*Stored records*
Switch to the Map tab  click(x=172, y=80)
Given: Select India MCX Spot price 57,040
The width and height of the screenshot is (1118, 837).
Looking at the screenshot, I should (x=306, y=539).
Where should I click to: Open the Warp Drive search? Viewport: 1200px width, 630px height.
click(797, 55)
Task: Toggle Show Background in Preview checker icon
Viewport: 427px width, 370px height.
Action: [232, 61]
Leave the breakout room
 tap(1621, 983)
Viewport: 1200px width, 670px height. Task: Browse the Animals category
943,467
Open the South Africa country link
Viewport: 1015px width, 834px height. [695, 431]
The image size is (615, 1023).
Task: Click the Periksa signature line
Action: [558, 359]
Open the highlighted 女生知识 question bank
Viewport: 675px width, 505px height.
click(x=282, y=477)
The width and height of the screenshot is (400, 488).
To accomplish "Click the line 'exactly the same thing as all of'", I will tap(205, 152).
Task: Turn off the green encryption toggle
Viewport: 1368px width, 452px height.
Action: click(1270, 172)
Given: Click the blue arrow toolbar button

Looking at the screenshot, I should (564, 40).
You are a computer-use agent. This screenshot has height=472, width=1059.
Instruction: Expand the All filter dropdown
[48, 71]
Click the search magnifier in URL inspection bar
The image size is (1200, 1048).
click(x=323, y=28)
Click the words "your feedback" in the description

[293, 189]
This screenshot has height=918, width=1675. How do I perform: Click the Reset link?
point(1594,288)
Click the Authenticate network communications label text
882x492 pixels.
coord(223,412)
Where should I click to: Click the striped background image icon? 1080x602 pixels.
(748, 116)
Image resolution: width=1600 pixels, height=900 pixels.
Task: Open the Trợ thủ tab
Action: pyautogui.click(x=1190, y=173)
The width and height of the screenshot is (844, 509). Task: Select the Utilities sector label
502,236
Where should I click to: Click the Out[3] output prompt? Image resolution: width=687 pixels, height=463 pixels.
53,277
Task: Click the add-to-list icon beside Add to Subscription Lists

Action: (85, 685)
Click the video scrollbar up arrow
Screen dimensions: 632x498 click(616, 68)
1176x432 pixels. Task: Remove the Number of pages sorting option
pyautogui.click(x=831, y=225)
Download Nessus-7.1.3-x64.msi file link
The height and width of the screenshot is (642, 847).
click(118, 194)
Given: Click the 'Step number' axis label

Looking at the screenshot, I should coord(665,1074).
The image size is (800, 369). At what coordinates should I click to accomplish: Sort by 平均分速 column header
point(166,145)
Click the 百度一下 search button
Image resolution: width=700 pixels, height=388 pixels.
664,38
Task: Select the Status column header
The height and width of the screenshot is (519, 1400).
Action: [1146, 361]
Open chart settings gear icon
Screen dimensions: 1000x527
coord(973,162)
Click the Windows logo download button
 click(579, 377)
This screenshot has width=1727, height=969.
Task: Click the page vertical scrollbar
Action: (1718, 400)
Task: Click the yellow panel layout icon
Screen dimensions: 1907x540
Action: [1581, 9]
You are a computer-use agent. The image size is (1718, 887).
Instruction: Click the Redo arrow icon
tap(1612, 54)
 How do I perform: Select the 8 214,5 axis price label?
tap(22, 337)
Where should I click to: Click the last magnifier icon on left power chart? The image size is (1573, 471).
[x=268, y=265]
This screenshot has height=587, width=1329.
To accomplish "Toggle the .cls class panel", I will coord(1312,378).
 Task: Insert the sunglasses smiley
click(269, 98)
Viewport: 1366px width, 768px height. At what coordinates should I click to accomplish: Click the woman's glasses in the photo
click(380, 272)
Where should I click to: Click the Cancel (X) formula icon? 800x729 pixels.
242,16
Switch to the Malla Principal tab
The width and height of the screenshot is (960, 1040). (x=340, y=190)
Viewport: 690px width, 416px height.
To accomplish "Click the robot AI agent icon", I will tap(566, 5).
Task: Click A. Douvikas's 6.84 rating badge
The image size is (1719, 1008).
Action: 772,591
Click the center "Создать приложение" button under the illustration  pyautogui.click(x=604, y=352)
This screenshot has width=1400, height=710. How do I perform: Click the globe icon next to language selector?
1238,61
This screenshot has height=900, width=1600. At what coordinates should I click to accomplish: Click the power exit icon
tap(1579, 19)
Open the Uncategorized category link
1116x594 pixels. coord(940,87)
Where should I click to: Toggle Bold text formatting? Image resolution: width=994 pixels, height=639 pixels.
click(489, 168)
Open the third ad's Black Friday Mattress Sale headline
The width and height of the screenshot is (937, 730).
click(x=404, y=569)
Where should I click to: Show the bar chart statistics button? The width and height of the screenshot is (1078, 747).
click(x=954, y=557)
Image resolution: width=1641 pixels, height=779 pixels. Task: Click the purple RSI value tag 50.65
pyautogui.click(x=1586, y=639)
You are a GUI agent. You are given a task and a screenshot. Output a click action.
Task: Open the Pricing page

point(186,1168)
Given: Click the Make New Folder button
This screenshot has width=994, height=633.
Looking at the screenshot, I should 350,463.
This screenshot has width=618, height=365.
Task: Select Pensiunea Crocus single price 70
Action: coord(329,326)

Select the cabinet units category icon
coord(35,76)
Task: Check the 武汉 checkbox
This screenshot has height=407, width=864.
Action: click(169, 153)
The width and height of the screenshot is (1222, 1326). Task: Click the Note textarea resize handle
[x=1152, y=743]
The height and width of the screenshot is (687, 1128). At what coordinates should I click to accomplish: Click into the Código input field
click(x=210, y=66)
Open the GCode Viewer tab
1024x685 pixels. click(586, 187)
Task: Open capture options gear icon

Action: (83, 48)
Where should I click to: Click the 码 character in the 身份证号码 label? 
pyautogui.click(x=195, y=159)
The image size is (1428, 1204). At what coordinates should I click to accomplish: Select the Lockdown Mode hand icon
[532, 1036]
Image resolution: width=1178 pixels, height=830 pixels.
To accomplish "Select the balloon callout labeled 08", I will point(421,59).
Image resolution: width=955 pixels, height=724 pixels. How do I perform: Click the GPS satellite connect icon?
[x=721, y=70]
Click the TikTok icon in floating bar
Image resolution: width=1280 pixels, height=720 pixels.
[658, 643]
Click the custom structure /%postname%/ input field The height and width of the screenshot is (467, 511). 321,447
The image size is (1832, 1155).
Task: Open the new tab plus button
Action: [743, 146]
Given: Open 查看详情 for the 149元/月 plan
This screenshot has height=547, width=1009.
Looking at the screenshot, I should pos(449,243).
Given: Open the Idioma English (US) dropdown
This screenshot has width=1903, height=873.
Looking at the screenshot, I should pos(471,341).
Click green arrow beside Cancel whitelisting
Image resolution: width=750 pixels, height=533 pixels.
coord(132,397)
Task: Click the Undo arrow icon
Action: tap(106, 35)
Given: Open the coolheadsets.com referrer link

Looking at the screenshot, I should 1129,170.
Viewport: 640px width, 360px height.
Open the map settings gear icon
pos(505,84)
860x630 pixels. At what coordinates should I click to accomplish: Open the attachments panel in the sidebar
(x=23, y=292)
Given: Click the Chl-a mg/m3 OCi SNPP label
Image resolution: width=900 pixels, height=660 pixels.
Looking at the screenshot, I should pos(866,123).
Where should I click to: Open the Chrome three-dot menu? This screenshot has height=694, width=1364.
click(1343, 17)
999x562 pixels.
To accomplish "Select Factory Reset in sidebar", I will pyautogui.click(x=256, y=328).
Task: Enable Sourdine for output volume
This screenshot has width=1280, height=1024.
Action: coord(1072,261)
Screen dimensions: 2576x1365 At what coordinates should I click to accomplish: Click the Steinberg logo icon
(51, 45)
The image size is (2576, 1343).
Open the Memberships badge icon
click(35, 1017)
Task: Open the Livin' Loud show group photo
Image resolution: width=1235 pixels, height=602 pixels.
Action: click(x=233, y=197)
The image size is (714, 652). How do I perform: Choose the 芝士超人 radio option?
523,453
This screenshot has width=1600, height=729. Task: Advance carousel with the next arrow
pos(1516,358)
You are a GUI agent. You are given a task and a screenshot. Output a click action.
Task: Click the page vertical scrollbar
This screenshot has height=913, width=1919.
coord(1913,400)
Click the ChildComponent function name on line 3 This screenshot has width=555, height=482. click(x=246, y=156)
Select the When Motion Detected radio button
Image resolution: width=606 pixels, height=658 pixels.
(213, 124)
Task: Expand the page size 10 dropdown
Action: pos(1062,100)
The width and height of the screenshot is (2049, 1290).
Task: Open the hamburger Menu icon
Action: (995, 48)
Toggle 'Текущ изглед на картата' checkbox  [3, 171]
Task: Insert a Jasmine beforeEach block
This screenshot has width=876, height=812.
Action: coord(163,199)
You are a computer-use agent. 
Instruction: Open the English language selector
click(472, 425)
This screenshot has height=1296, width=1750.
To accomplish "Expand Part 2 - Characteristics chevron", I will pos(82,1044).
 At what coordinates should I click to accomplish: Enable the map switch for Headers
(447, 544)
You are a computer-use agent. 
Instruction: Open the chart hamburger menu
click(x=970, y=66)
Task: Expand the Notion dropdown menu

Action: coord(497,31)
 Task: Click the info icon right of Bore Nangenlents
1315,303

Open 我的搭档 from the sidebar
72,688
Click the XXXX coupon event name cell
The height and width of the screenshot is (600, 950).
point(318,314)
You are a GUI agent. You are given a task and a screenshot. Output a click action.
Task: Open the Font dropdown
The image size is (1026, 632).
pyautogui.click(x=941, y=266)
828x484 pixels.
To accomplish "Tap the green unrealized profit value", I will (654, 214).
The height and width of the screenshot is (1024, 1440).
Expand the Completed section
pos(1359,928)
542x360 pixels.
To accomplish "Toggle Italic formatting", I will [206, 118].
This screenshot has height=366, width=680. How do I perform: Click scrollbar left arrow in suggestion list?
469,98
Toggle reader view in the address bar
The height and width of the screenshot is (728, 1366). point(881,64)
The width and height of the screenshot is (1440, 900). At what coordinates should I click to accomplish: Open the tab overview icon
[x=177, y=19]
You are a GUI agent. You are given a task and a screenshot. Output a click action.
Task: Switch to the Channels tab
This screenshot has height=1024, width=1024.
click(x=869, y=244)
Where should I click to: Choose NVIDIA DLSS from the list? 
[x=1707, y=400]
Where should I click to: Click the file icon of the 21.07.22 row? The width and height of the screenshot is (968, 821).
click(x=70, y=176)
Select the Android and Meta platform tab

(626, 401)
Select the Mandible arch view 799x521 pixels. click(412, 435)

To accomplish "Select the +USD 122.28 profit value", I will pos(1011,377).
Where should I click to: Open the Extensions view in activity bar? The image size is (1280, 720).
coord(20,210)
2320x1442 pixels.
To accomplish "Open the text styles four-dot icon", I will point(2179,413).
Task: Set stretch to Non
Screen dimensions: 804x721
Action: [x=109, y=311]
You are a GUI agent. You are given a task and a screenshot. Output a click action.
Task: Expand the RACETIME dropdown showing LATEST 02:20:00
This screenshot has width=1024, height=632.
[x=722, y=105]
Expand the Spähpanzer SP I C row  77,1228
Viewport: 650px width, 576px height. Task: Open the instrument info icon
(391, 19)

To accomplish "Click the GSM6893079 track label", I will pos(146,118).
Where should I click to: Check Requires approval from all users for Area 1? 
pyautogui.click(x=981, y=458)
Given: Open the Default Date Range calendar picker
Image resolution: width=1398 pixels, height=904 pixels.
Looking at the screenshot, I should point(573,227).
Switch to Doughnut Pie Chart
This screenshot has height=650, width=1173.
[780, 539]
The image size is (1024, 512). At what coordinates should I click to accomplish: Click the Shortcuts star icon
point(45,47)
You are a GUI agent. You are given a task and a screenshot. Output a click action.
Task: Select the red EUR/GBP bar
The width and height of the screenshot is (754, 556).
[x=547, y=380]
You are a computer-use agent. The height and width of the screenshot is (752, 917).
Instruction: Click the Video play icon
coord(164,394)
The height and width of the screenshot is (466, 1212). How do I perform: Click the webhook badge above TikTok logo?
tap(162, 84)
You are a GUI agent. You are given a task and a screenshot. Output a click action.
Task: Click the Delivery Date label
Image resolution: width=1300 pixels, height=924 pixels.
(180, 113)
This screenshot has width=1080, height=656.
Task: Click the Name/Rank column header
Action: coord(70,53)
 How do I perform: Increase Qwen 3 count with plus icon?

*Task instructions*
Among the entries above, copy exactly only the lines starting with the one containing "The image size is (1024, 512)." and going through the one containing "Task: Click the Delivery Date label", both ends included.

*Response to the task*
The image size is (1024, 512). At what coordinates should I click to accomplish: Click the Shortcuts star icon
point(45,47)
You are a GUI agent. You are given a task and a screenshot. Output a click action.
Task: Select the red EUR/GBP bar
The width and height of the screenshot is (754, 556).
[x=547, y=380]
You are a computer-use agent. The height and width of the screenshot is (752, 917).
Instruction: Click the Video play icon
coord(164,394)
The height and width of the screenshot is (466, 1212). How do I perform: Click the webhook badge above TikTok logo?
tap(162, 84)
You are a GUI agent. You are given a task and a screenshot. Output a click action.
Task: Click the Delivery Date label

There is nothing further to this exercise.